* Work instruction:
Among the lines of the data below, count those that hold the word "Given". Answer with the number alone.
Raw data Start Marker
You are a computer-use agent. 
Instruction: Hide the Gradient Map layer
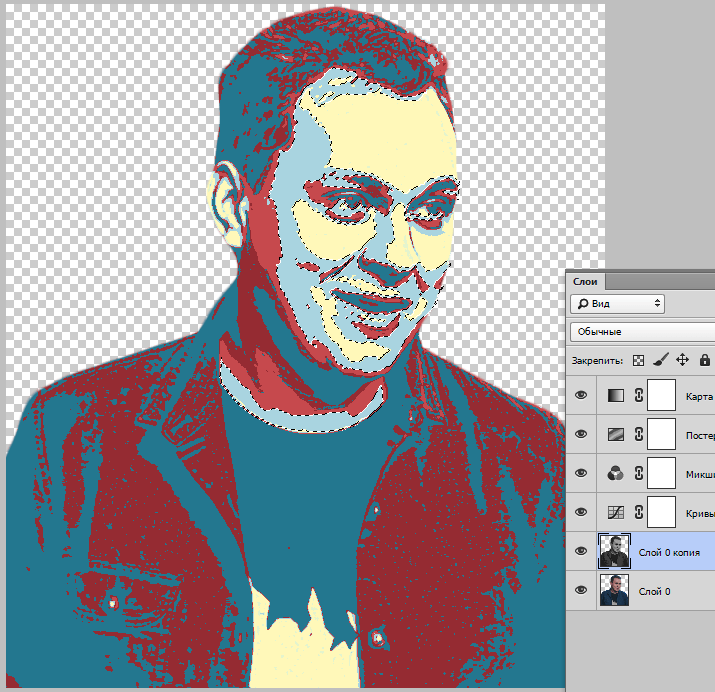(x=581, y=395)
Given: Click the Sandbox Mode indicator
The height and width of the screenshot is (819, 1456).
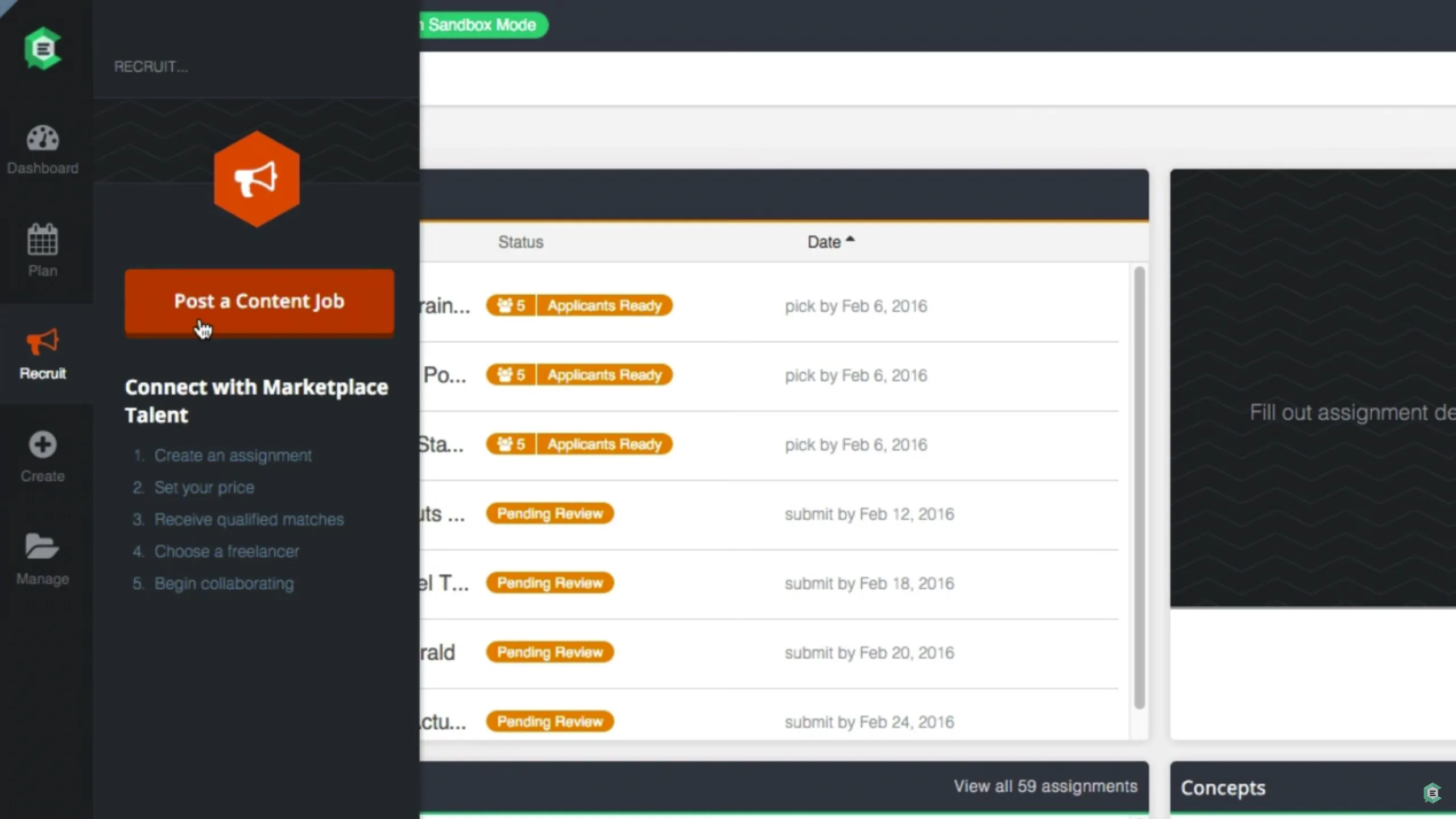Looking at the screenshot, I should tap(483, 25).
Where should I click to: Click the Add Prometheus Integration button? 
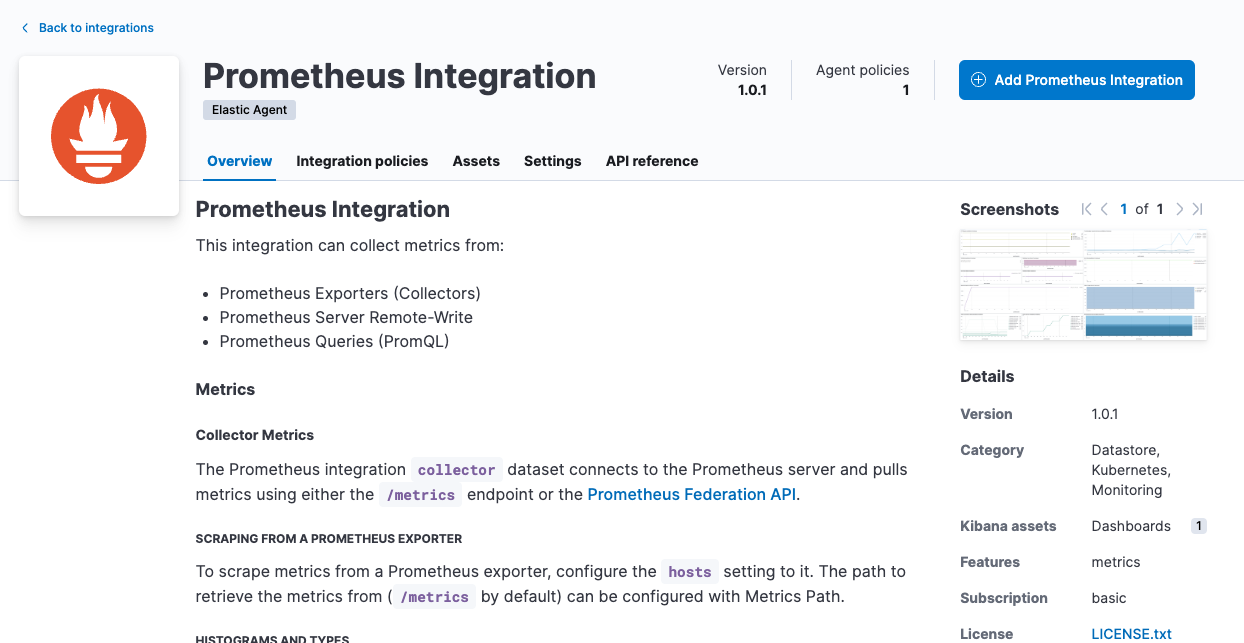(x=1077, y=80)
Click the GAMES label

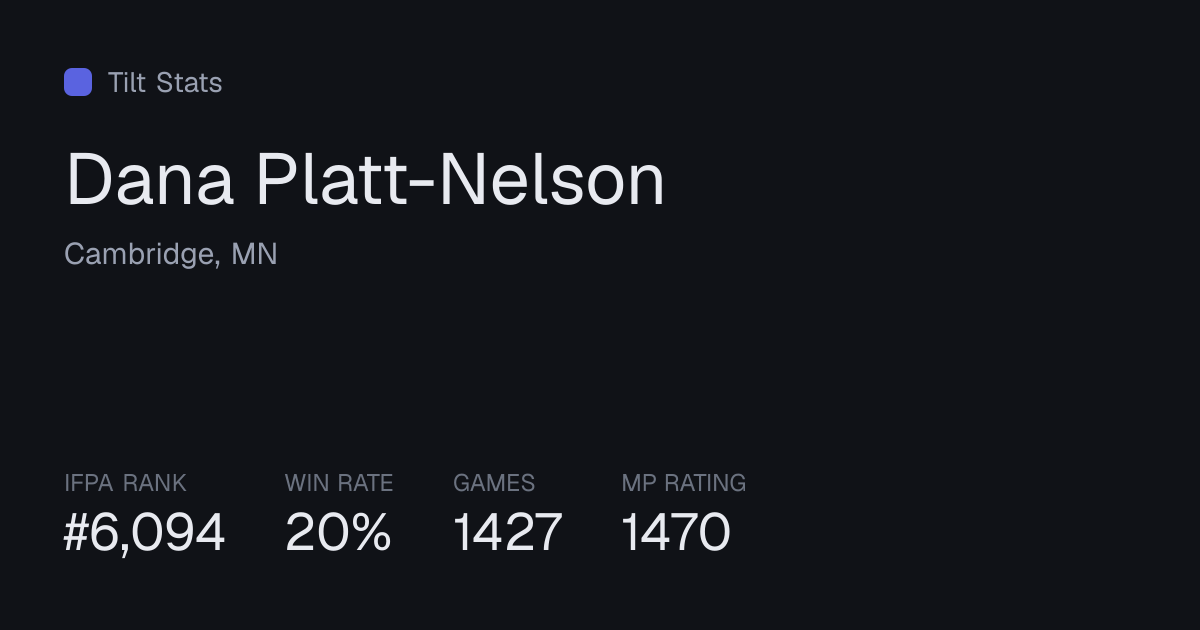coord(494,483)
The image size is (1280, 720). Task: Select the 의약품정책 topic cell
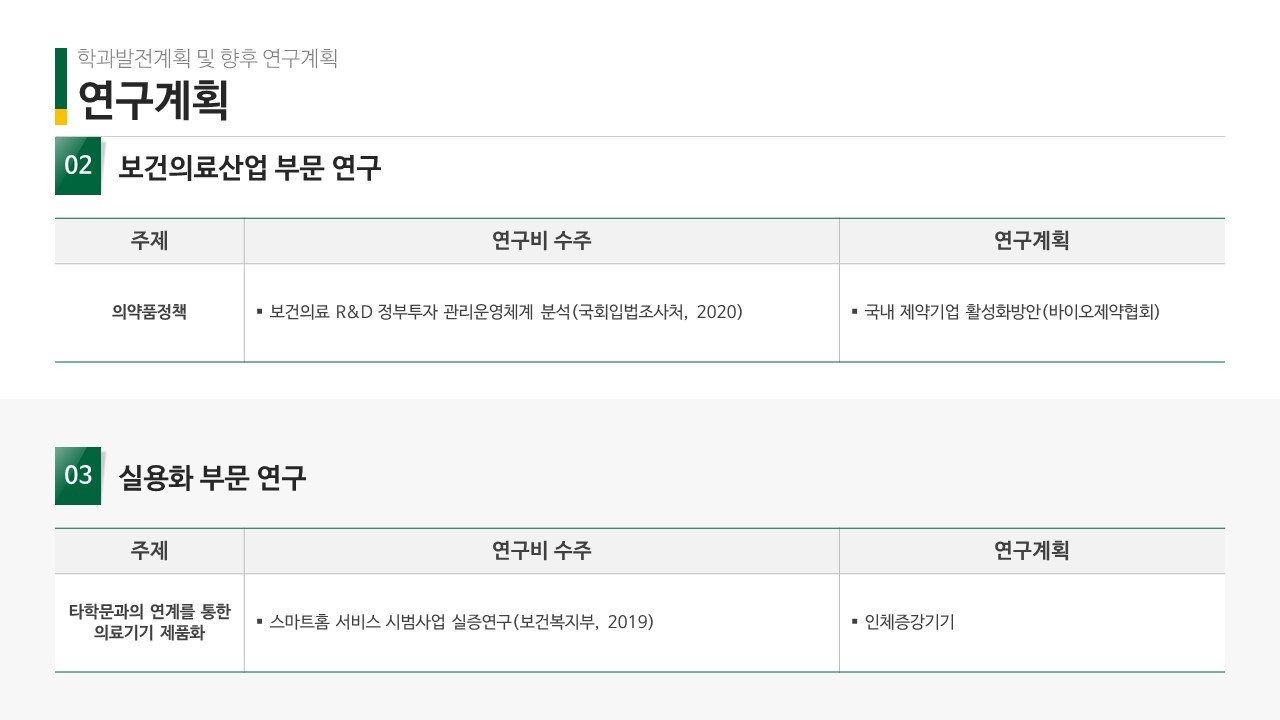point(149,312)
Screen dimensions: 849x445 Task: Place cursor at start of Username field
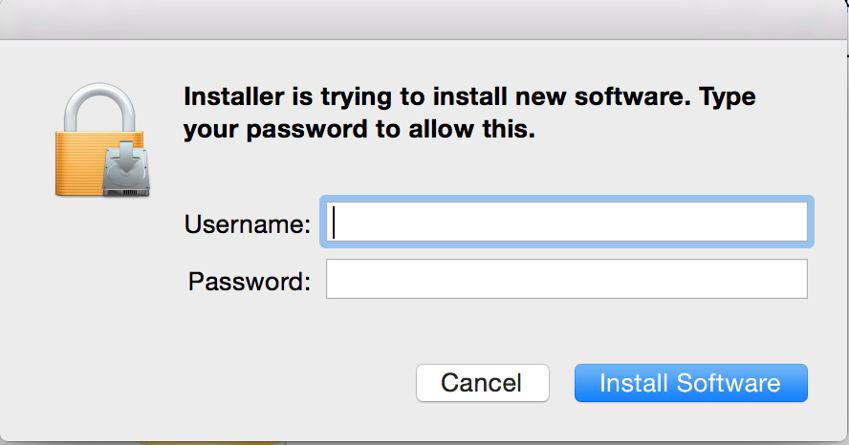336,223
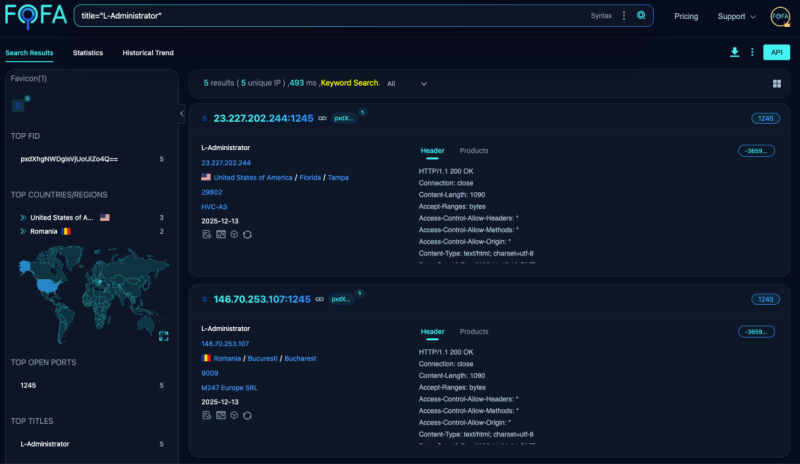Open the Historical Trend tab
The width and height of the screenshot is (800, 464).
[x=148, y=52]
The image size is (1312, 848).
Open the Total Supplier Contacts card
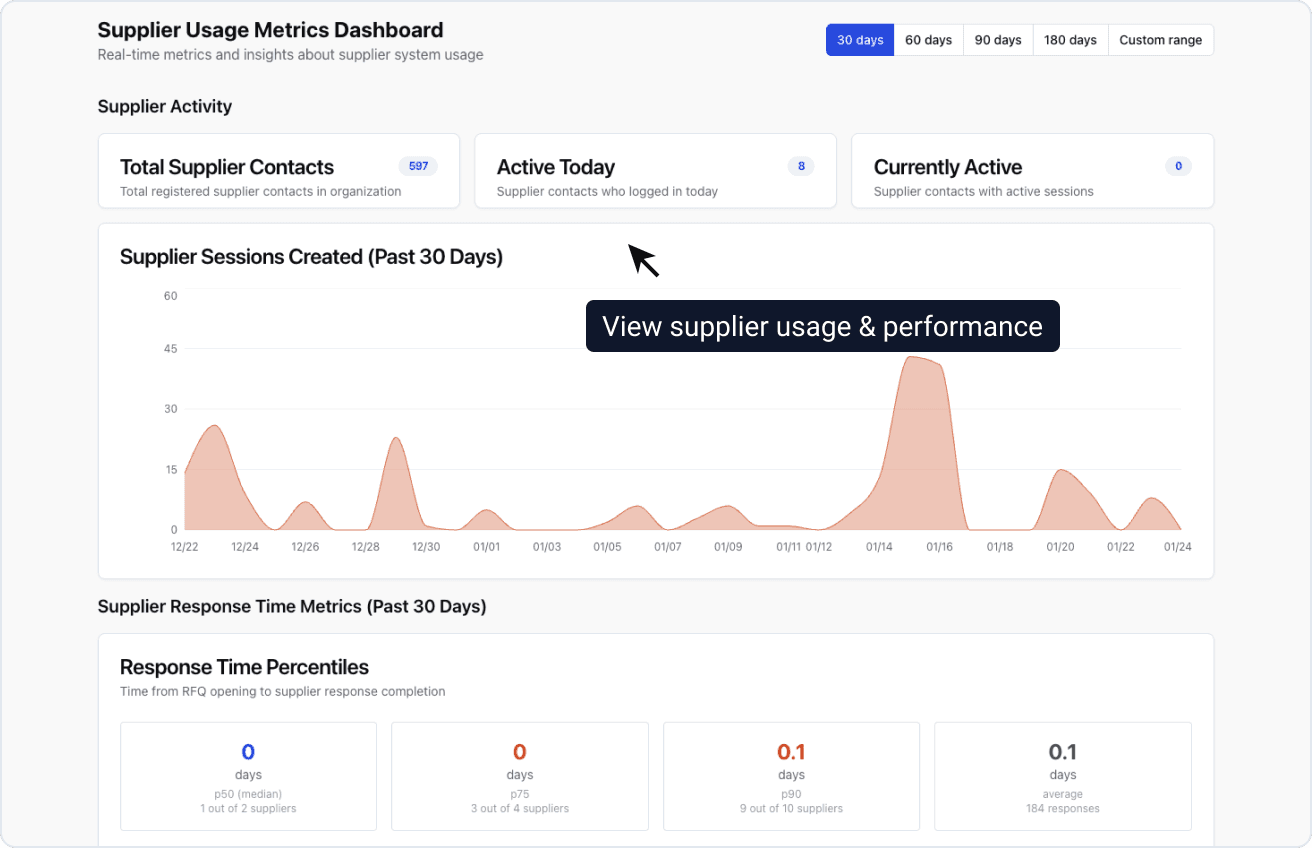[x=278, y=170]
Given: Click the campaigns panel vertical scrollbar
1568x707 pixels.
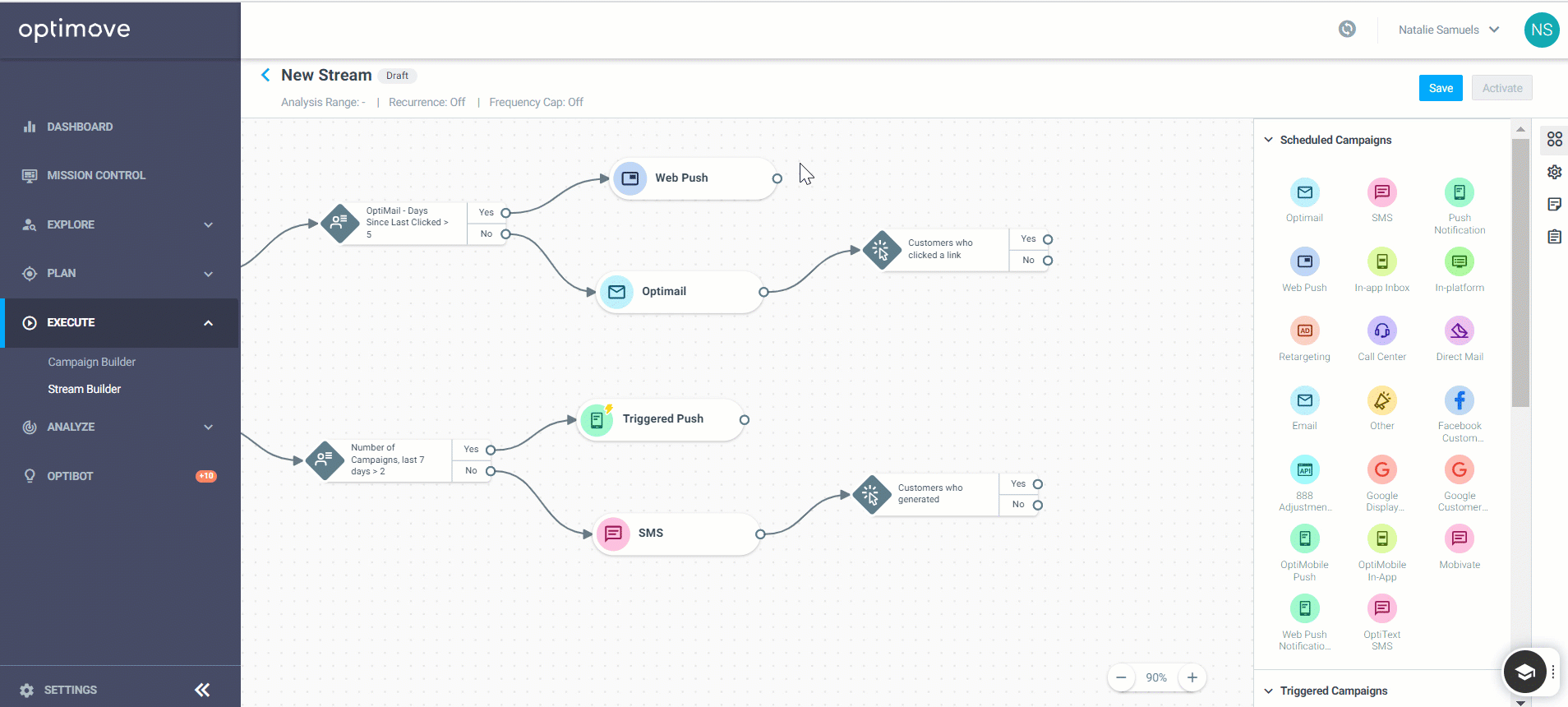Looking at the screenshot, I should pyautogui.click(x=1520, y=271).
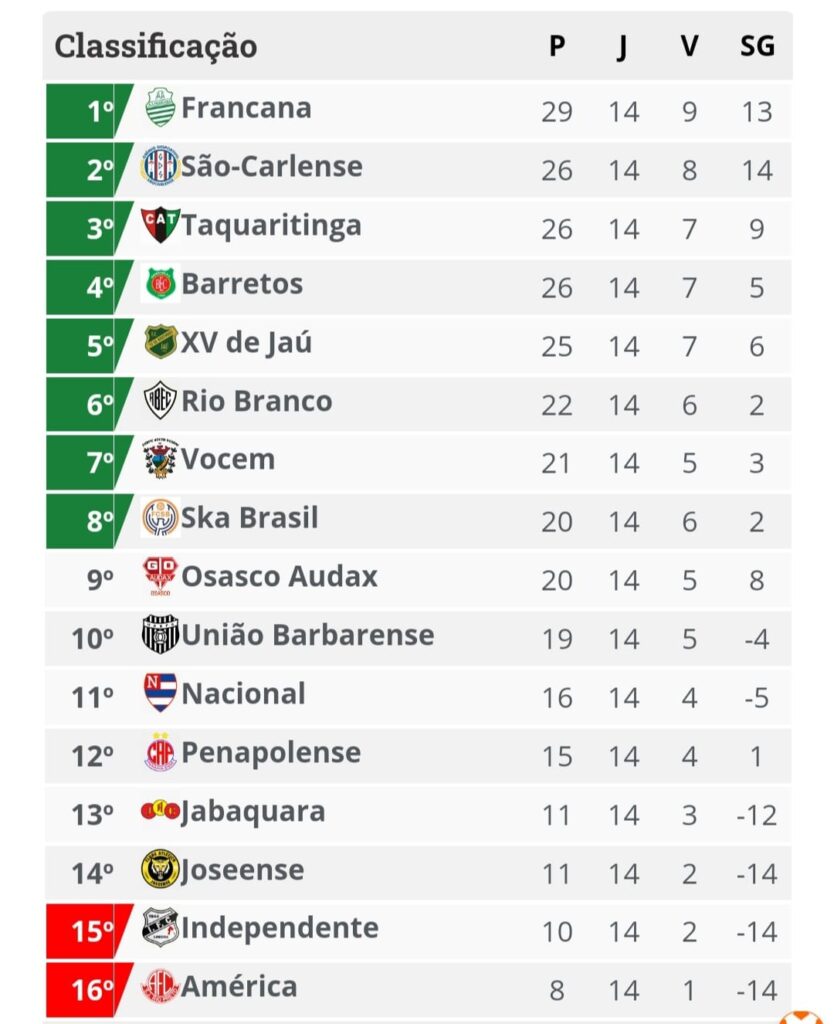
Raw data End Marker
* Your response:
2